◆ Text excerpt ◆

• • •

I'd check her in two or three hours and then make a decision on getting up again. If no change, get your rest while you can


----------



## Lilgoatgal (Dec 17, 2021)

Rancho Draco said:


> I'd check her in two or three hours and then make a decision on getting up again. If no change, get your rest while you can


Thanks 😊 Sound advice. It's hard to think clearly when it starts feeling urgent. This storm has had me worried for a week and I'm not usually a worrier.


----------



## Rancho Draco (Sep 29, 2021)

I get it! I stayed up all night with Red because it was -15 and then she didn't kid until the following evening.


----------



## Cedarwinds Farm (Dec 2, 2019)

I hope kidding goes well! Your goats are pretty. I love the name Cribbage! That is so cute!


----------



## MellonFriend (Aug 8, 2017)

Any changes overnight? Do we have babies yet?


----------



## Lilgoatgal (Dec 17, 2021)

MellonFriend said:


> Any changes overnight? Do we have babies yet?


No babies yet. Doesn't make midnight trips through the snow feel very worthwhile  but am glad we have some daylight to work with now! She was having contractions and had made a nice nest at the 1am check. Lost ligaments by 4am but was resting with labored breathing. Kids checked her a few mins ago and said she's acting pretty normal so am taking my time to go back out. 
Caught one of the barn cats keeping warm. Guess I had better check the straw in her box...


----------



## toth boer goats (Jul 20, 2008)

Kitty knows where it is warm.


----------



## Rancho Draco (Sep 29, 2021)

I hope she goes during daylight hours for you!


----------



## Lilgoatgal (Dec 17, 2021)

Rancho Draco said:


> I hope she goes during daylight hours for you!


Me too! We have blowing snow and freezing temps all day until tomorrow morning so there's a good chance, haha!


----------



## Rancho Draco (Sep 29, 2021)

Perfect kidding weather!


----------



## Tanya (Mar 31, 2020)

Any babies yet?


----------



## MellonFriend (Aug 8, 2017)

Haha that kitty! 😹

Wishing you both an easy kidding!


----------



## Lilgoatgal (Dec 17, 2021)

Tanya said:


> Any babies yet?

• • •

◆ Study material ◆
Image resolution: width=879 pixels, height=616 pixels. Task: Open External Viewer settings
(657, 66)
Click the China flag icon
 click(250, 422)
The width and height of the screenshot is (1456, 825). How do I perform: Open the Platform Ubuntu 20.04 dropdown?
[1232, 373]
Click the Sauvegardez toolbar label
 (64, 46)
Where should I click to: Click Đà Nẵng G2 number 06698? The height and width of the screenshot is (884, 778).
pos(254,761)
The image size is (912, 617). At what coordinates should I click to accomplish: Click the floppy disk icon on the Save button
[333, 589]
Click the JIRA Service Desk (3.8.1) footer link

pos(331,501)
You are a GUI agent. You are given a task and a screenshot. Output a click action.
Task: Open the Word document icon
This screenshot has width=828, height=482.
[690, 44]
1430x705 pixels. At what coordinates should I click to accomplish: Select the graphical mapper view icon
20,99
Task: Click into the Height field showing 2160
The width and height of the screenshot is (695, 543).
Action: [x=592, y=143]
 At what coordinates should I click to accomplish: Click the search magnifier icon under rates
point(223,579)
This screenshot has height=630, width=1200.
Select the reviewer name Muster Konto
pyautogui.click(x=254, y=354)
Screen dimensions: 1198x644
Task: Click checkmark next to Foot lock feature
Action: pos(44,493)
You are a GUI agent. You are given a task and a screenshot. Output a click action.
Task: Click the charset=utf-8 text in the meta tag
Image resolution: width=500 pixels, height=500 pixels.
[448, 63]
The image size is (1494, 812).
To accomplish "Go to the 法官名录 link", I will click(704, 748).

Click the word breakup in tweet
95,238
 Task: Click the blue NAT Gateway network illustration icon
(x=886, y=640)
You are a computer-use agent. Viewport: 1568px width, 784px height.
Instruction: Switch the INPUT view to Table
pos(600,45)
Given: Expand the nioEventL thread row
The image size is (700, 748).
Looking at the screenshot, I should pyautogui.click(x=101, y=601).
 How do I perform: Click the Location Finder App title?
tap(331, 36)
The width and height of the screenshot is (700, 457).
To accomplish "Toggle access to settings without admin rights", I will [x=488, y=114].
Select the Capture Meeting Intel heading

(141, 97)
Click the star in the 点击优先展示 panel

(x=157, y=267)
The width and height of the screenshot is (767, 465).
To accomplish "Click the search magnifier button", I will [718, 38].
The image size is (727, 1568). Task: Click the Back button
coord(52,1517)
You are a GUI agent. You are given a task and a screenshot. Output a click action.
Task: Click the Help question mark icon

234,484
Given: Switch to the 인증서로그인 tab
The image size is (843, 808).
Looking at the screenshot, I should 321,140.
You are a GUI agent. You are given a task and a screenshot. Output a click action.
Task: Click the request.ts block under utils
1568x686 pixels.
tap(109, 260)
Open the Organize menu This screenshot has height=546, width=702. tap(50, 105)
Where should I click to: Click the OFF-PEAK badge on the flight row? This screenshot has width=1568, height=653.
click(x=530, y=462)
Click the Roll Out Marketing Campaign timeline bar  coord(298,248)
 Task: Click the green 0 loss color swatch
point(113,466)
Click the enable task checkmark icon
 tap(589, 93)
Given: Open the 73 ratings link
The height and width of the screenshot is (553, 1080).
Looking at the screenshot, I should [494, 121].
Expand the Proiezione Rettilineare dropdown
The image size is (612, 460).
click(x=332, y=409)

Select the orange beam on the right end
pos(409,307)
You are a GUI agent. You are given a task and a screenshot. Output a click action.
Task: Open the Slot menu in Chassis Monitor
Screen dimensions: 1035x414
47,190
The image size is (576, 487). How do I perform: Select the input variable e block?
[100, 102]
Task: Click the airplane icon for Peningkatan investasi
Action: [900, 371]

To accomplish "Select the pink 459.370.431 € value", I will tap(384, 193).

• • •

◆ Task ◆
Which usernames head the posts in the goat-kidding forum thread above? List each one once.

◆ Solution to this problem ◆
Lilgoatgal, Rancho Draco, Cedarwinds Farm, MellonFriend, toth boer goats, Tanya